PROMPT:
Copy every line of the material below, requests included, and raise each coordinate in the answers by 17. Leave the pictures out.

(Material for finding words and on-screen items)
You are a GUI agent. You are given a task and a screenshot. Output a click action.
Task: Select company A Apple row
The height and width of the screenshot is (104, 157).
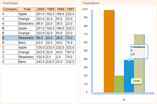click(x=39, y=14)

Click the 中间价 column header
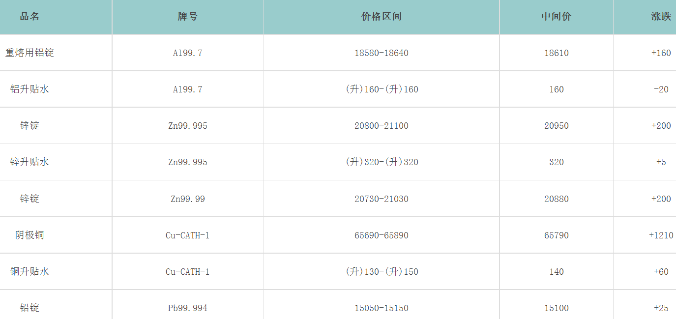tap(556, 17)
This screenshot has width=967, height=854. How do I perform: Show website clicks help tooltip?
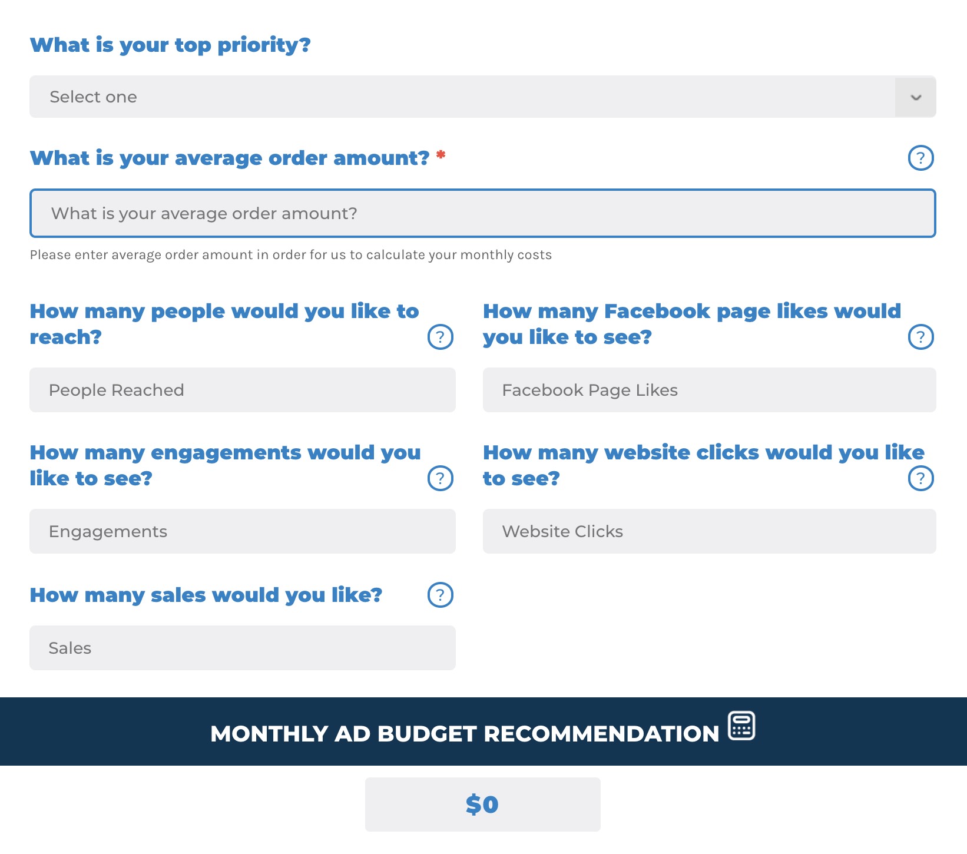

TASK ANSWER:
You are a GUI agent. You are given a task and a screenshot. Output a click action.
Task: Select company A Apple row
The height and width of the screenshot is (104, 157).
click(x=56, y=31)

Click the 中间价 column header
tap(573, 34)
This screenshot has width=967, height=854. How do I perform: Show website clicks help tooltip?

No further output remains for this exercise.